**ASSIGNMENT:** Which of the lines below hold the word "Task"? Pull each of them out.

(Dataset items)
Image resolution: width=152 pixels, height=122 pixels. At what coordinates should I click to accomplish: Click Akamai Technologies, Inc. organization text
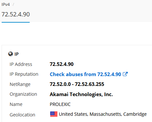(81, 94)
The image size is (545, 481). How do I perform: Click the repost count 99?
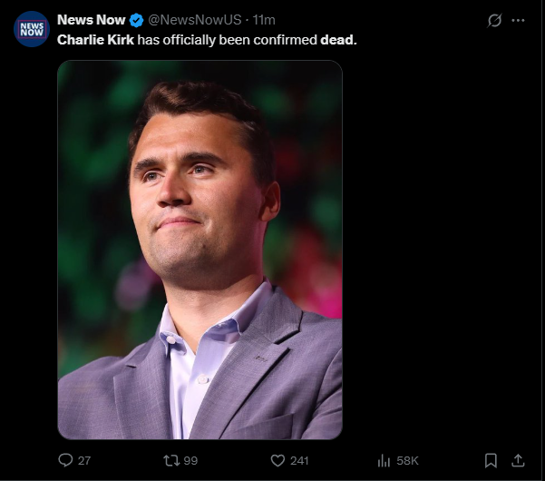coord(190,461)
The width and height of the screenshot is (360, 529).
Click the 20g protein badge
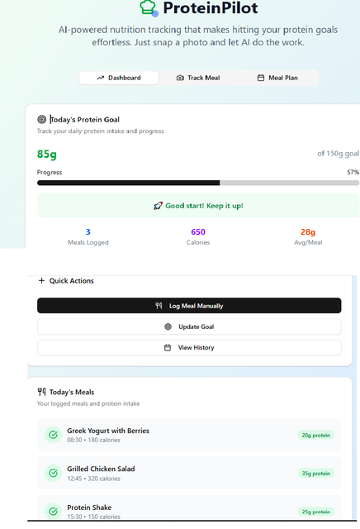click(x=316, y=436)
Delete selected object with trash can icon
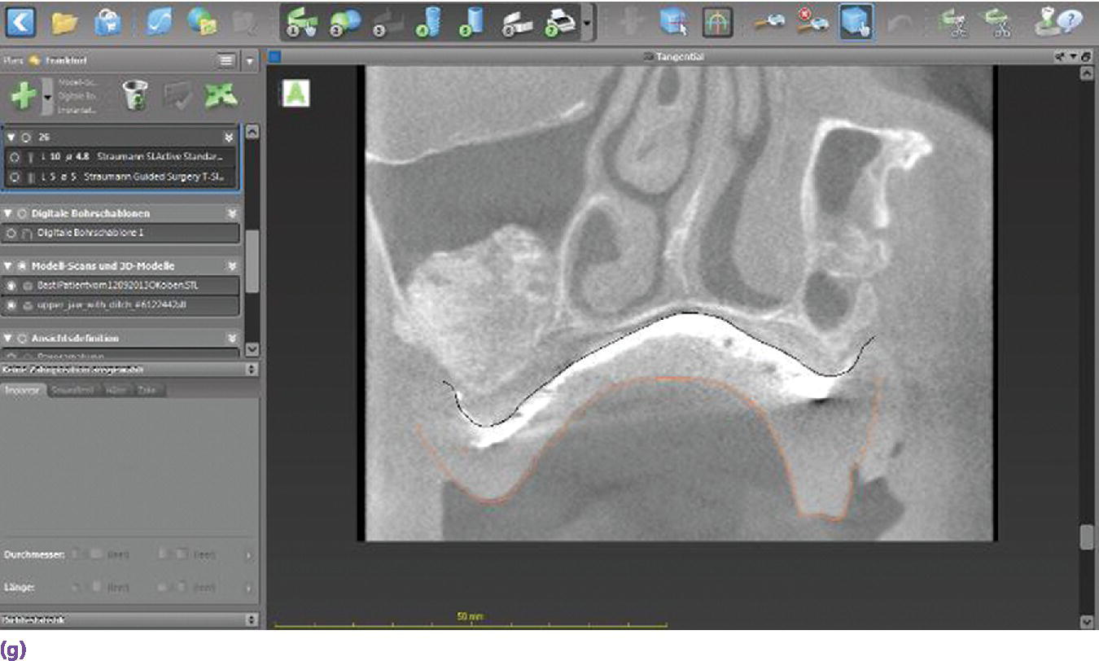Image resolution: width=1099 pixels, height=661 pixels. pyautogui.click(x=134, y=96)
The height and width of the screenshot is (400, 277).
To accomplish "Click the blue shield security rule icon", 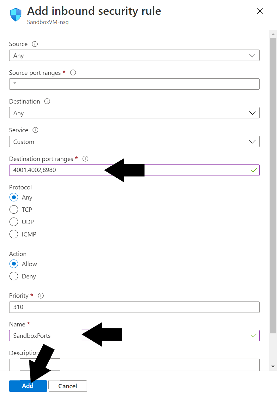I will (x=16, y=15).
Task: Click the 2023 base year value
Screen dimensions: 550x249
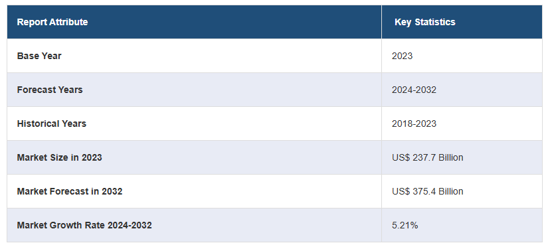Action: click(402, 56)
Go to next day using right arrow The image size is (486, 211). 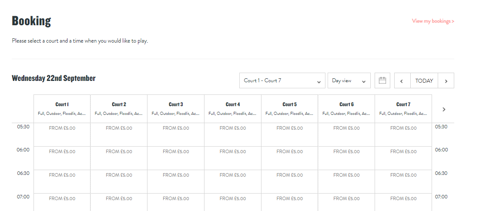pos(446,80)
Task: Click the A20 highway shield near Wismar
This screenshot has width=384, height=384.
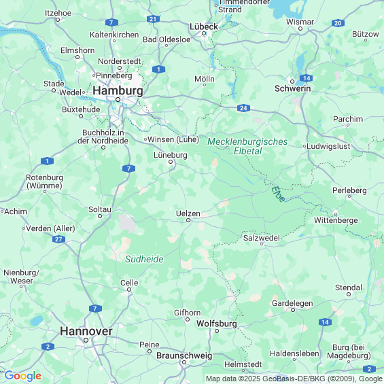Action: pos(338,23)
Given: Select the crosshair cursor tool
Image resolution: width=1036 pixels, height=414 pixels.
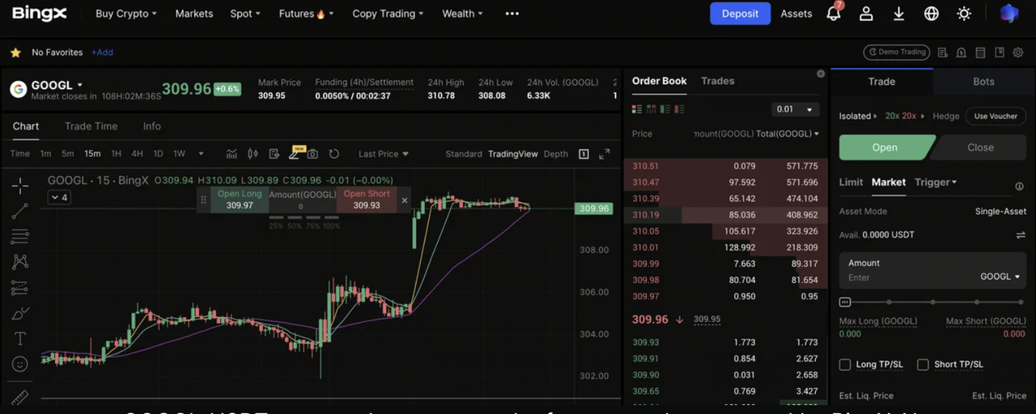Looking at the screenshot, I should (20, 185).
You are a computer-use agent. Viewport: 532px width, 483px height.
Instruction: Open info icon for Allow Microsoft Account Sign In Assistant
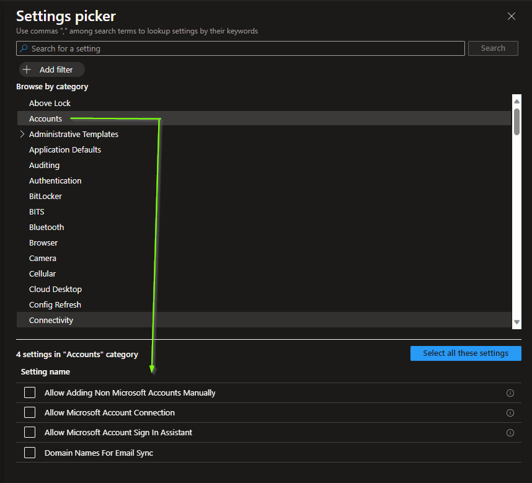510,433
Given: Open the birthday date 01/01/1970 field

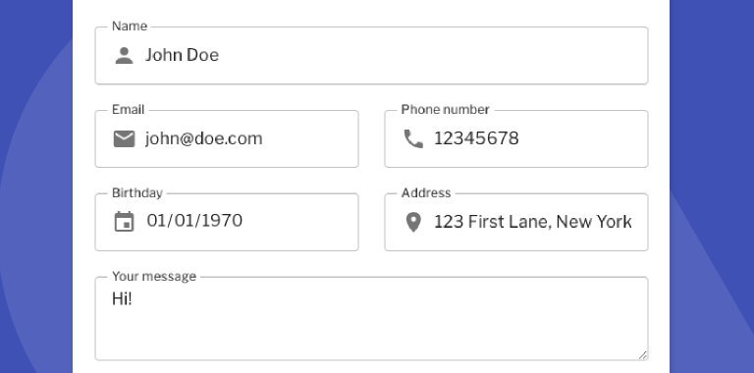Looking at the screenshot, I should tap(227, 222).
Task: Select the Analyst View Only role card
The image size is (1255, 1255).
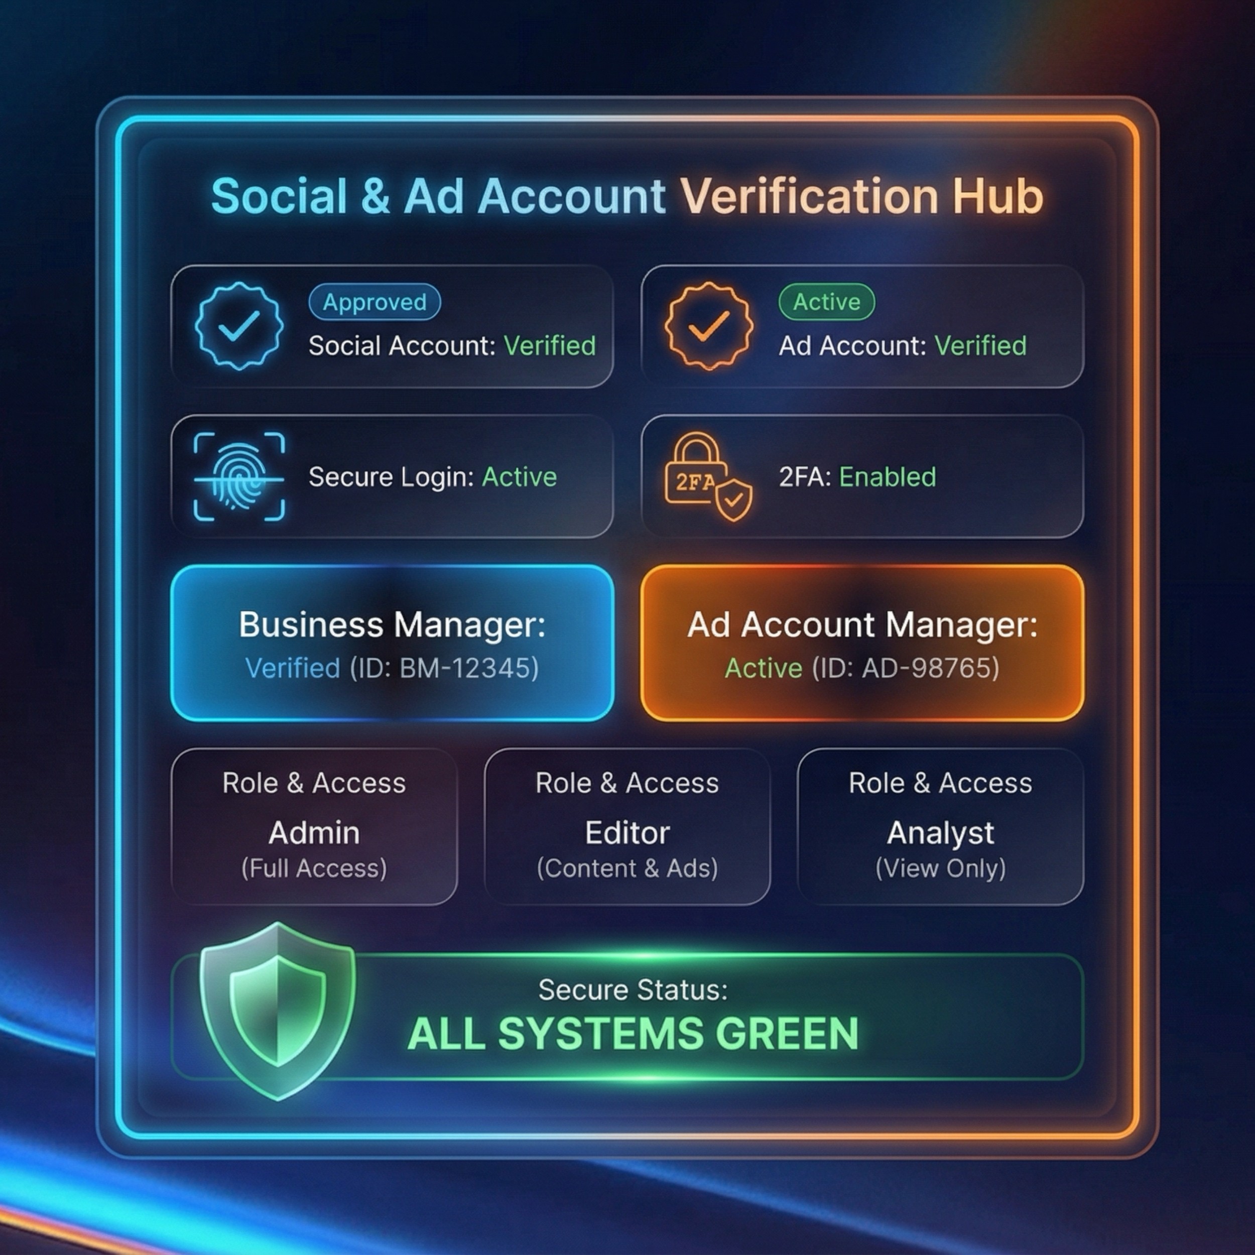Action: pyautogui.click(x=941, y=826)
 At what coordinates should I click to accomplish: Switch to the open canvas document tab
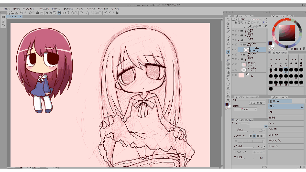click(14, 17)
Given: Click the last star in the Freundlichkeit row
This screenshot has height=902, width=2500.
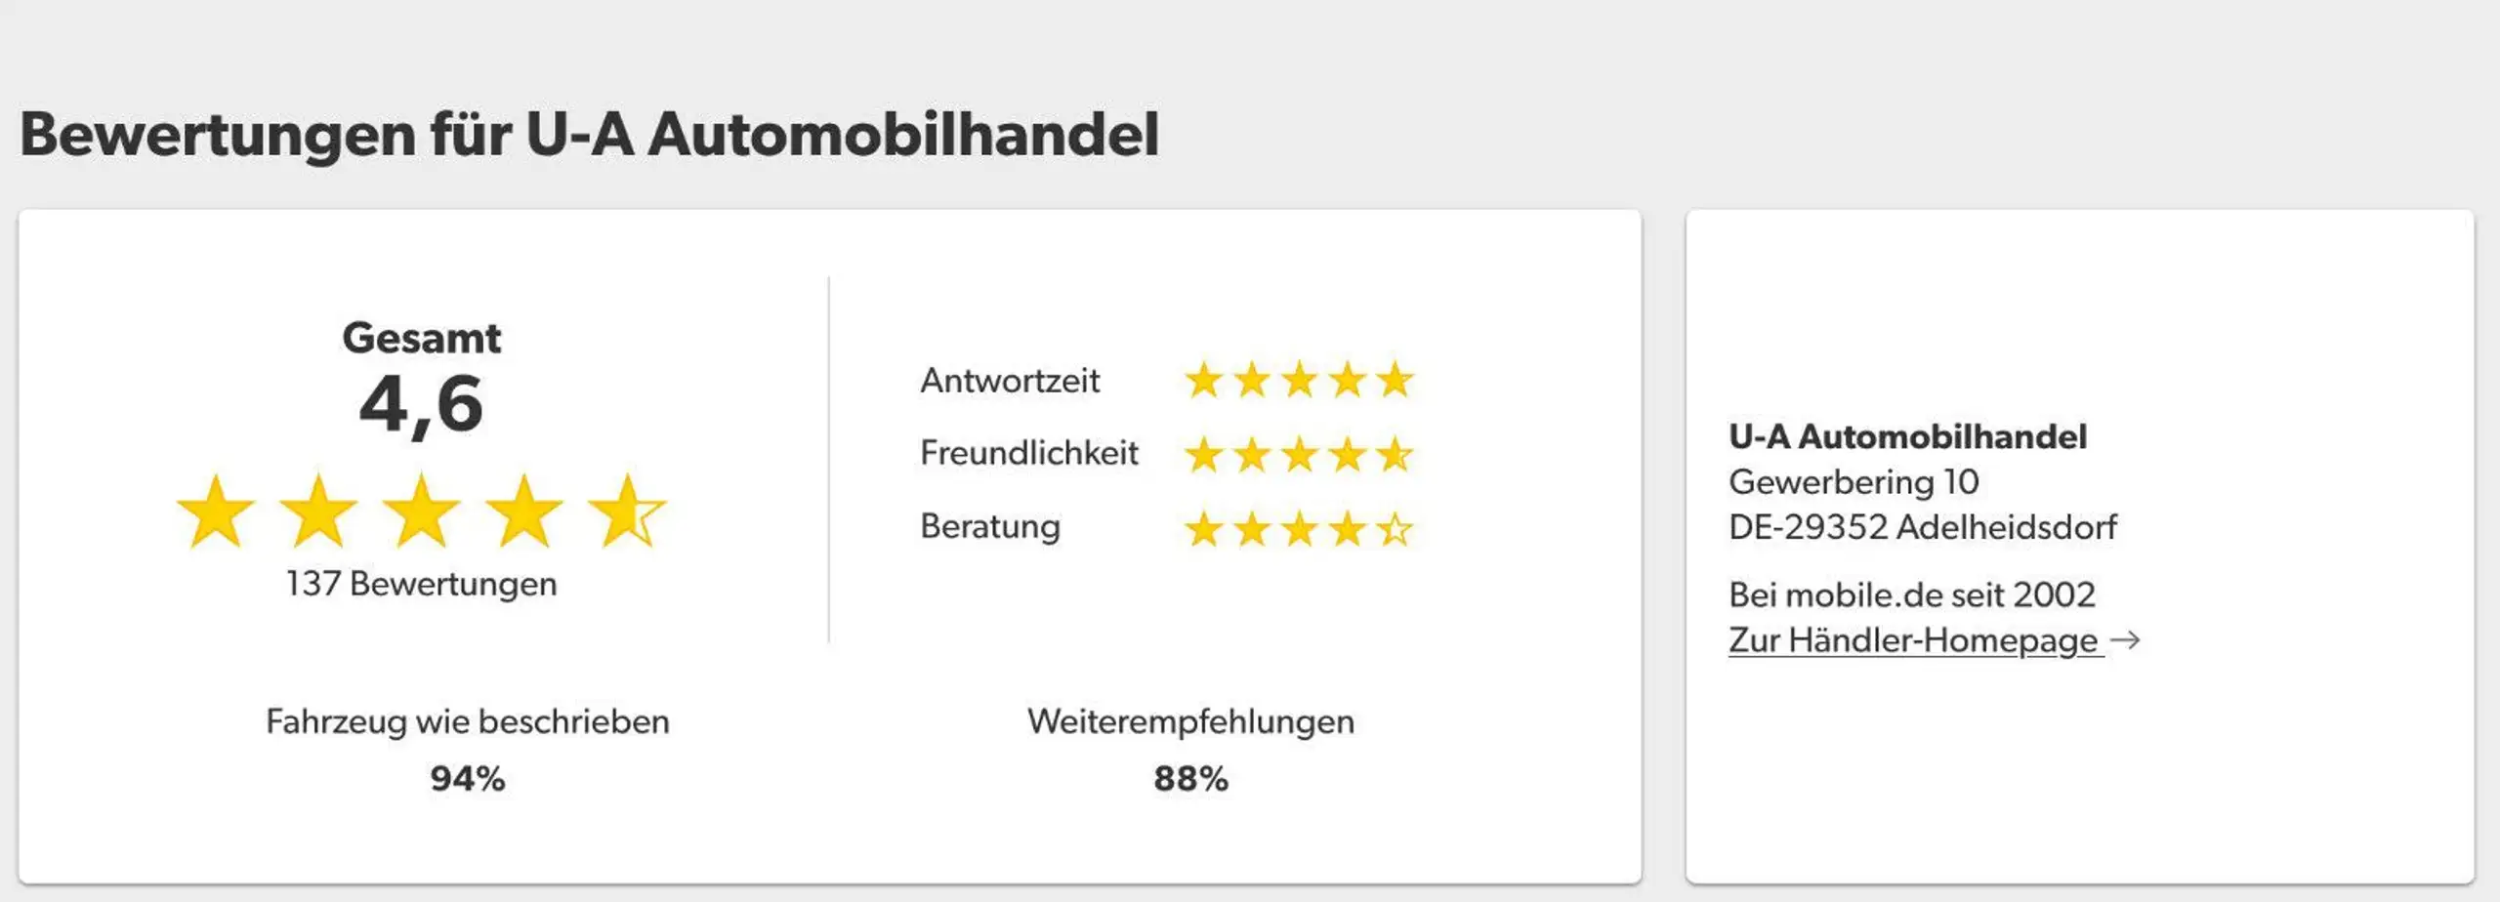Looking at the screenshot, I should (x=1396, y=454).
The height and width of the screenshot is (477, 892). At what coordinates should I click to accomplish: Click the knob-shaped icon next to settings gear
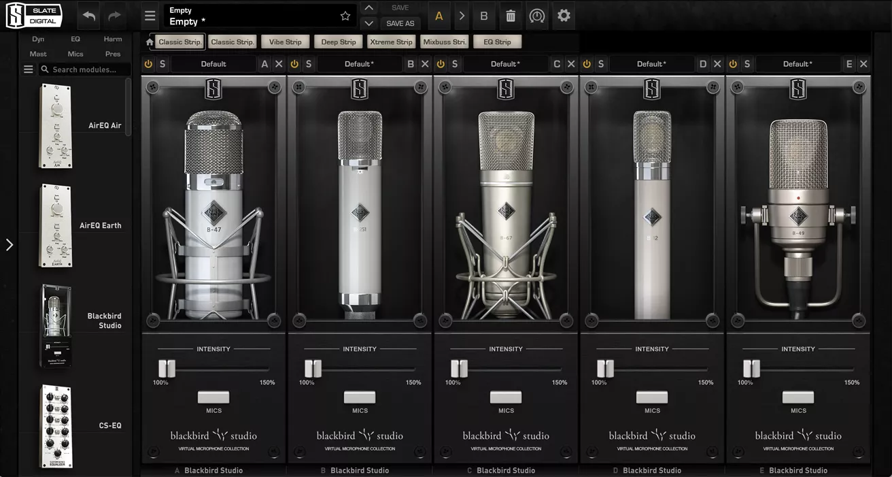point(537,15)
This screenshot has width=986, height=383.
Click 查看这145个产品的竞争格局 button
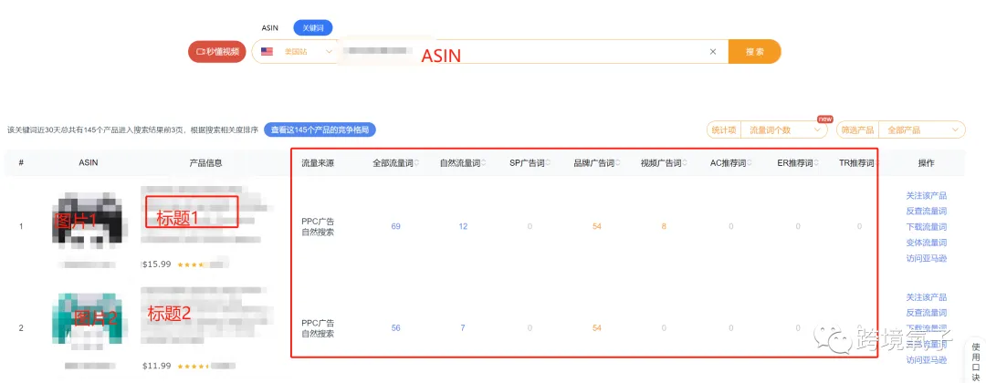pos(320,130)
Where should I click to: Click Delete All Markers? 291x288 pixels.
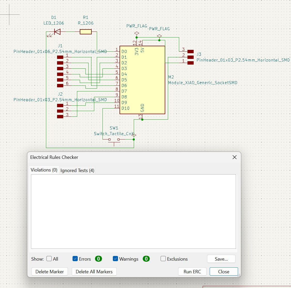94,271
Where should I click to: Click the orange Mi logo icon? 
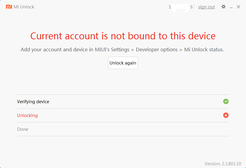tap(9, 7)
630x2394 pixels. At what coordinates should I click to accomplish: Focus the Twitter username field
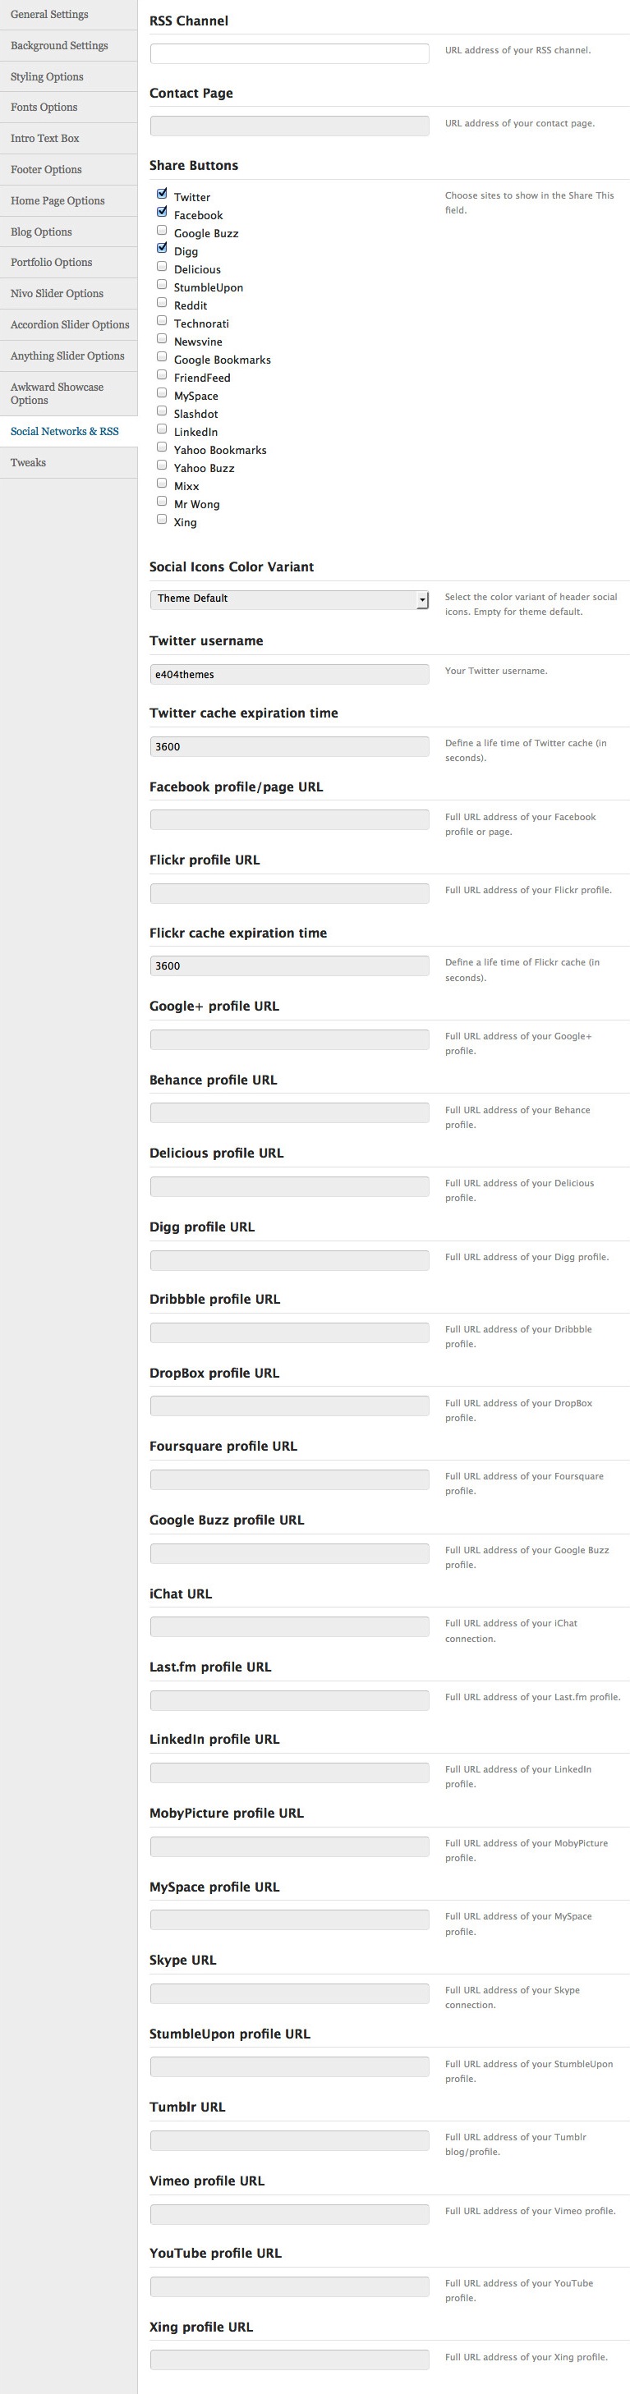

**ANSWER SPACE:**
Task: Click the 2023 base year value
Task: Click the A20 highway shield near Wismar
Task: Select the Analyst View Only role card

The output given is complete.